I haven't found much recent information on this subject on the forum. I saw that in v2.7 that asynchronous DMA and kernel execution was supported so I am unsure how relevant the older (i.e., ~1 year old) posts are on this subject.
To perform asynchronous read, write and execution do I need to have three command queues with APP v2.9 or can I do this with one (out-of-order command?) queue?
Are out of order command queues supported with AMD GPUs at this point?
Asynchronous DMA and computation can be achieved through separate command queues. You can check the APP SDK 2.9 sample AsyncDataTransfer that demonstrates this.
Out-of-order command queues are not yet supported on AMD GPUs.
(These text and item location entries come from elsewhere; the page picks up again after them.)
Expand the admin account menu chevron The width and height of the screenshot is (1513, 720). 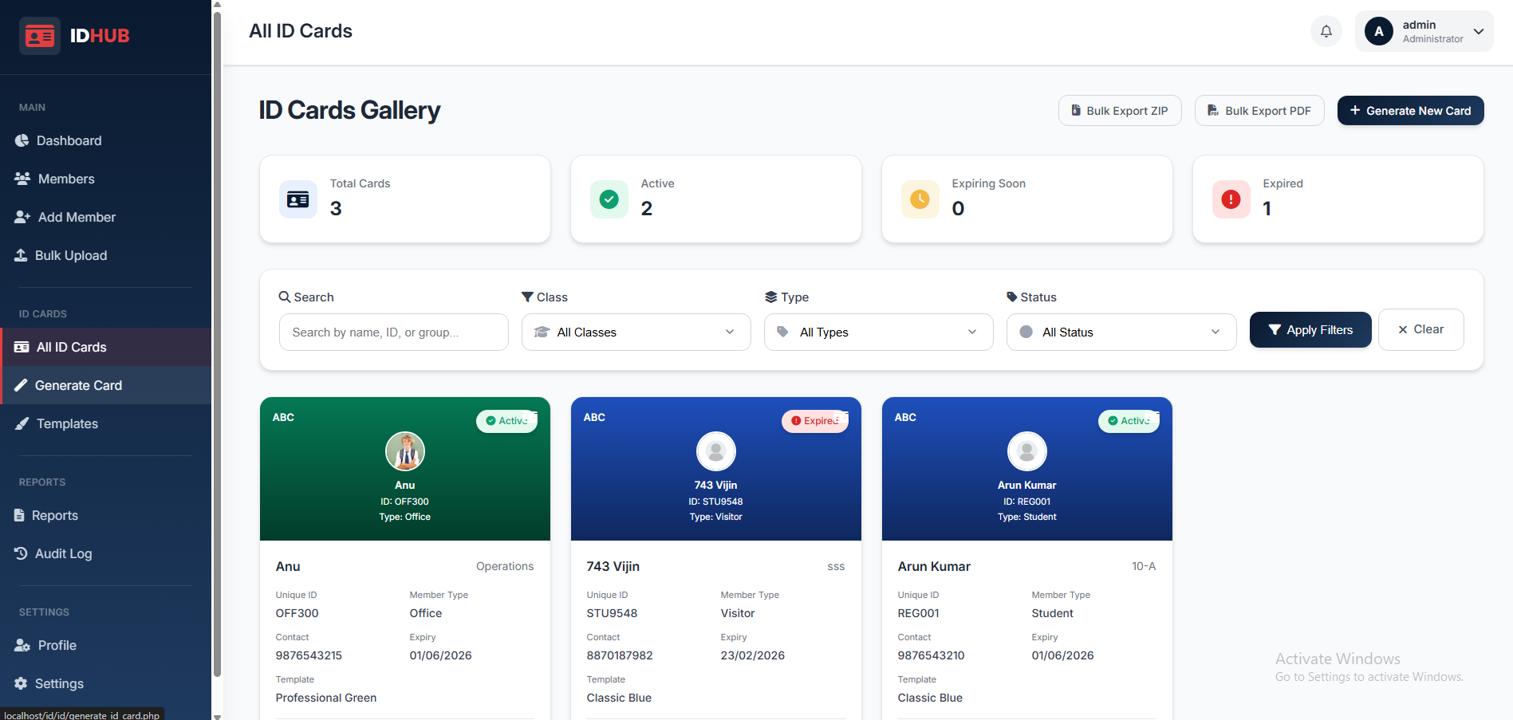[1478, 31]
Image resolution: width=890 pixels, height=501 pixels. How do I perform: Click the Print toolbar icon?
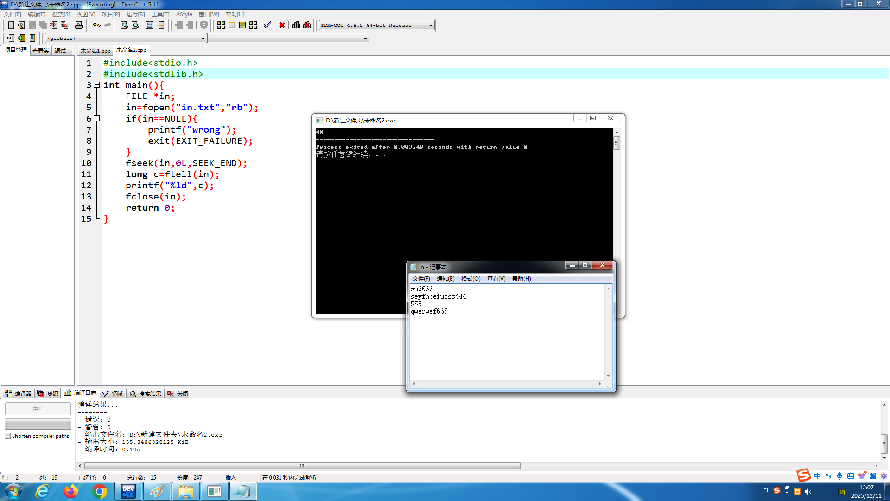[79, 25]
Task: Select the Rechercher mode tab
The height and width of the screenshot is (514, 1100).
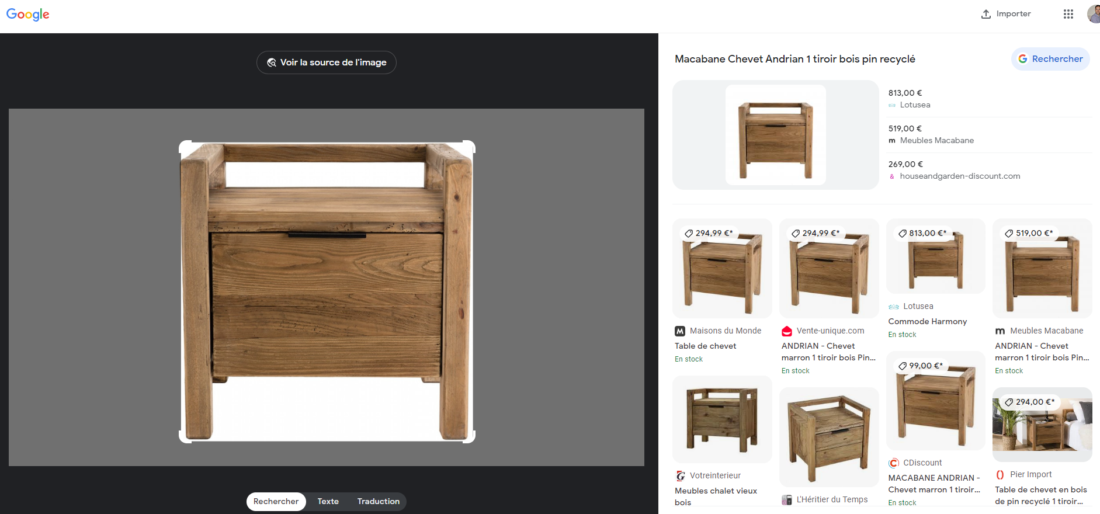Action: [276, 501]
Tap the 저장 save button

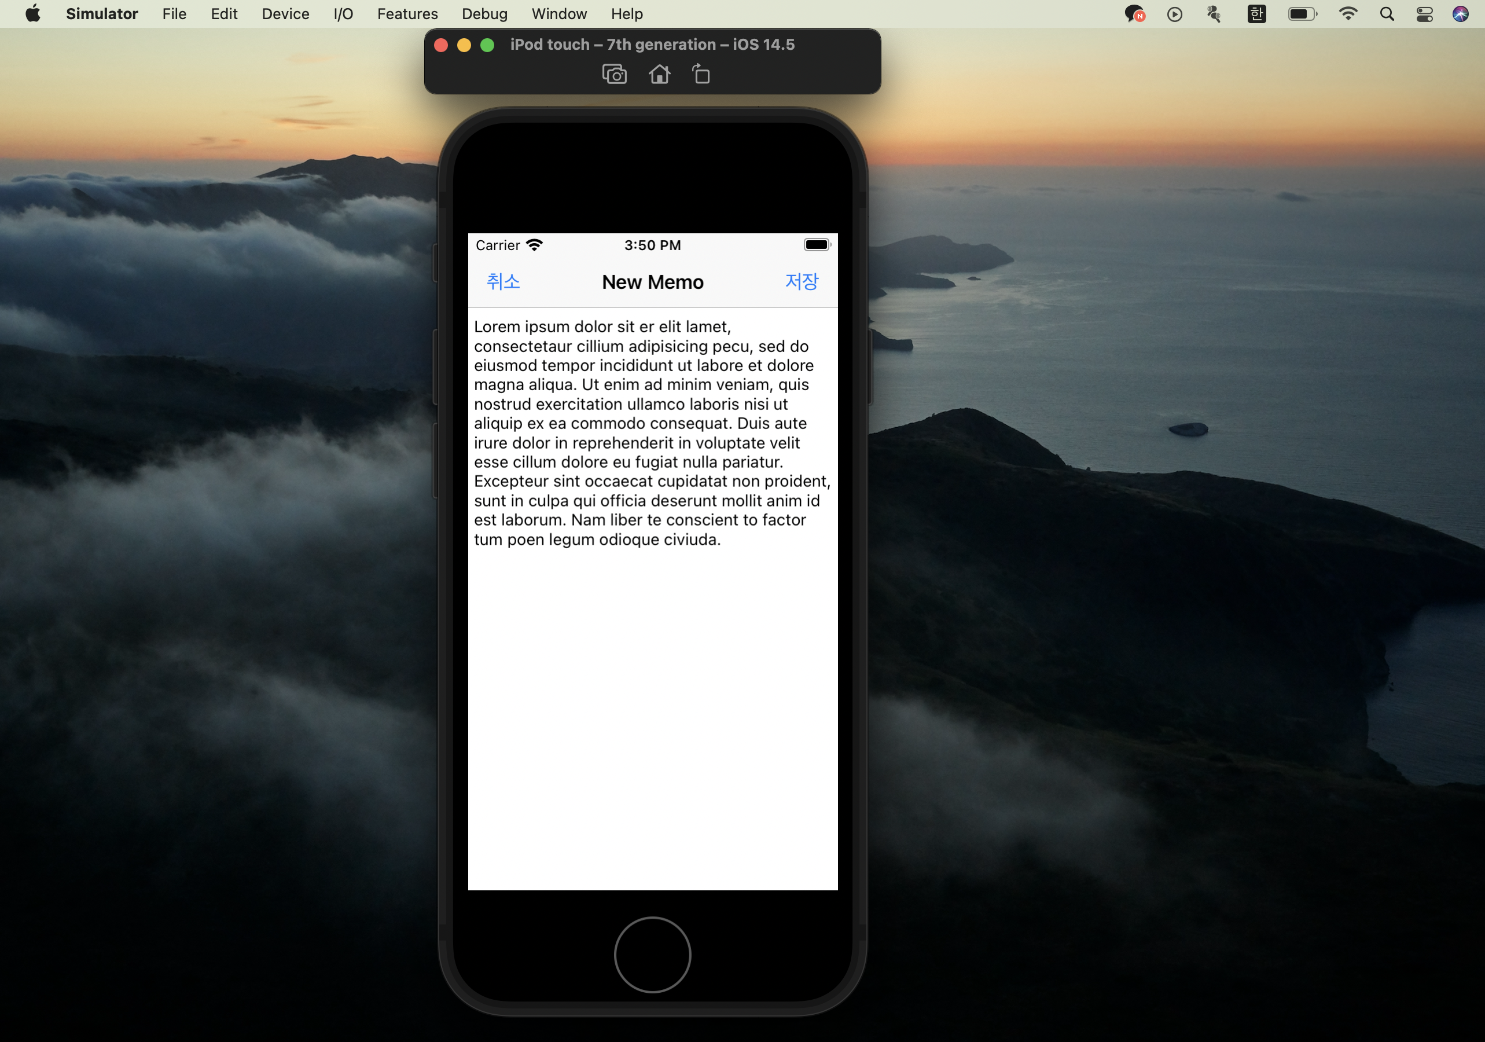[x=801, y=282]
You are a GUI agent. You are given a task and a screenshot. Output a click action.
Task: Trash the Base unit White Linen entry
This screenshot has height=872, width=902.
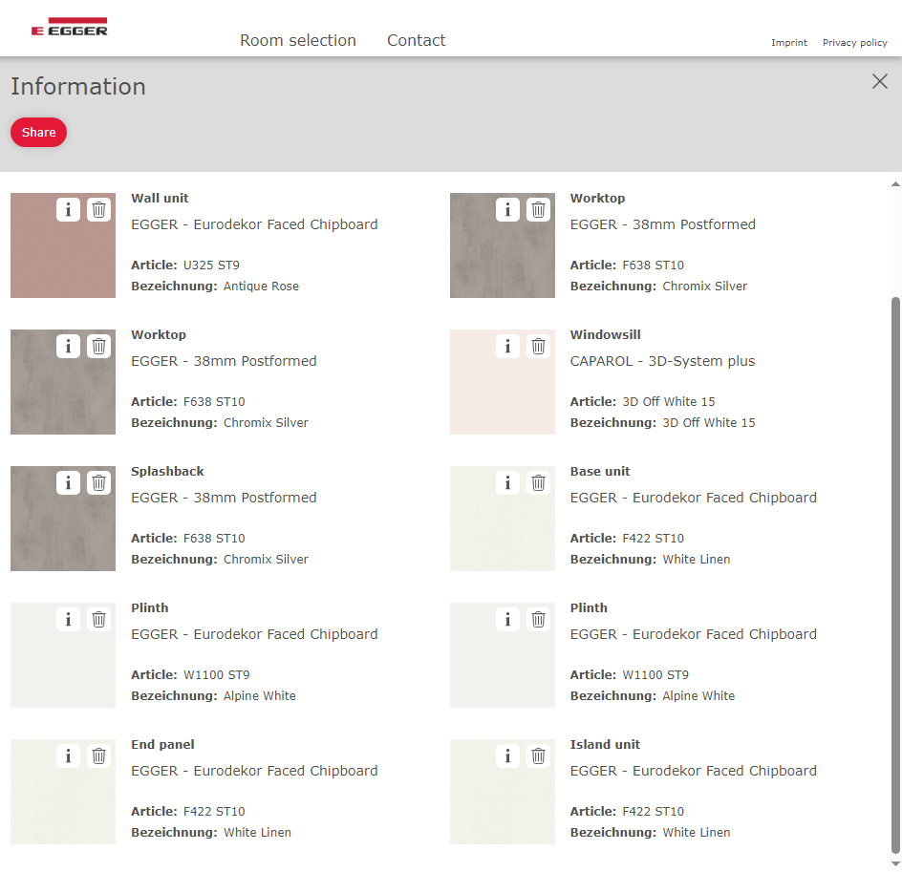pyautogui.click(x=538, y=482)
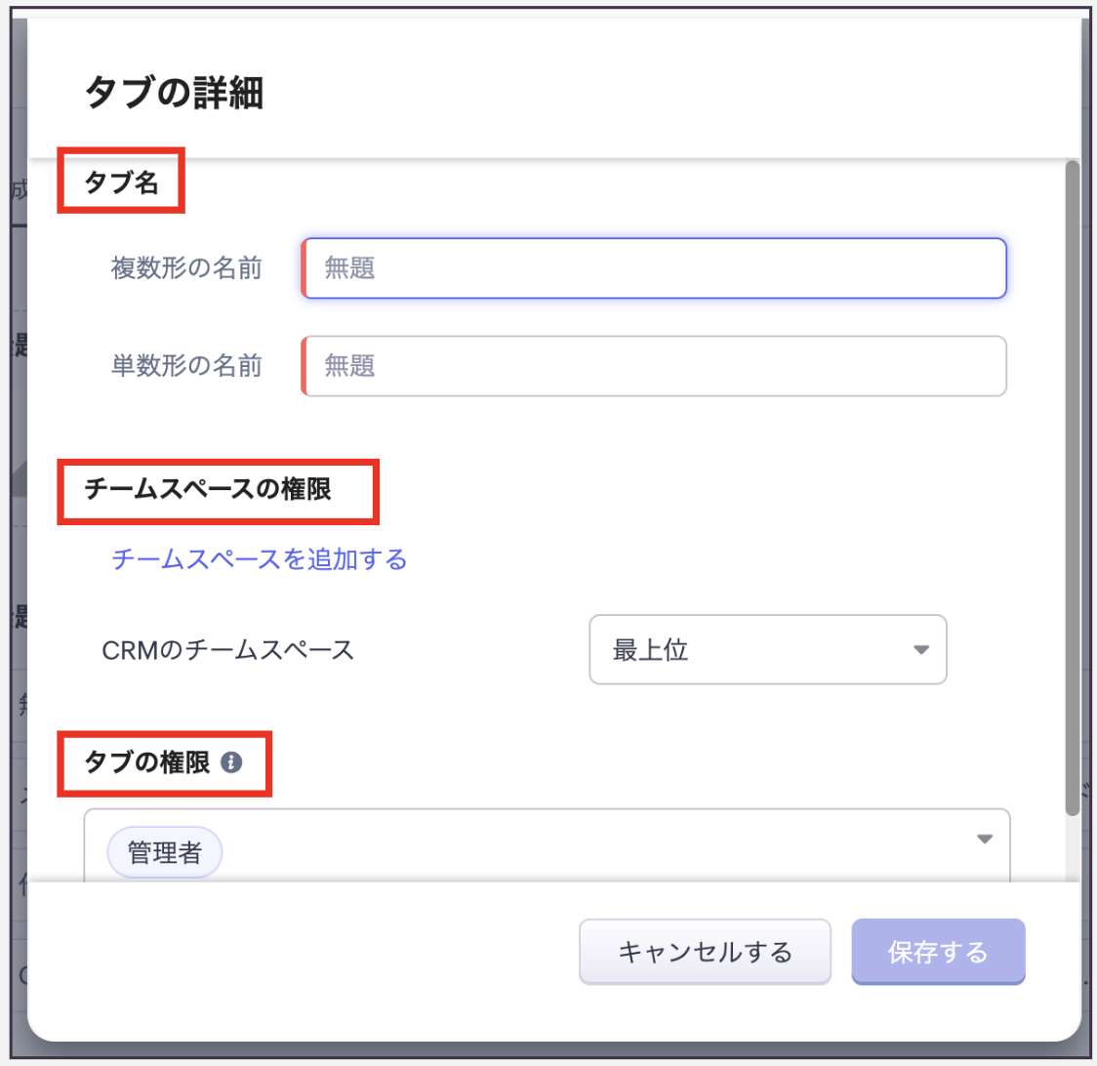Screen dimensions: 1097x1066
Task: Click the タブの詳細 dialog title
Action: 176,95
AMD implementation have support for concurrent execution. That mean if you execute three kernels on single queue and there are no dependency it can execute concurrently. So it is not strictly in order.
It would seem then that AMD supports out of order queues...?
Here is what I am currently doing: I have one queue that I set to be out of order. I then issue several reads and write commands and one kernel execution command. I then wait for all to be completed using clFinish(). There is no data dependency between the reads, writes, and kernel execution. Based on what prao has said and comments in other forum posts, it would appear that these operations would happen serially. Is this correct?
1. As of now, AMD GPU does not support out-of-order queues. To make sure whether your device has support of out-of-order queues, check clinfo.
2. By default, all the clEnqueues commands (read/wrire/execution) are asynchronous with resp to host. But they execute serially on device.
3. To execute commands asynchronous on device, you must need at least 2 command queues. But result of overlapping of data transfer with device computation depends upon whether your device has support of at least 2 hardware command queues or not.
4. As per the 5.5.6 section of "AMD Accelerated Parallel Processing OpenCL Programming Guide-rev-2.7" book, for Southern Islands and later, devices support at least 2 hardware command queues.
Regarding your last post, you are correct and It seems that these operations would execute serially.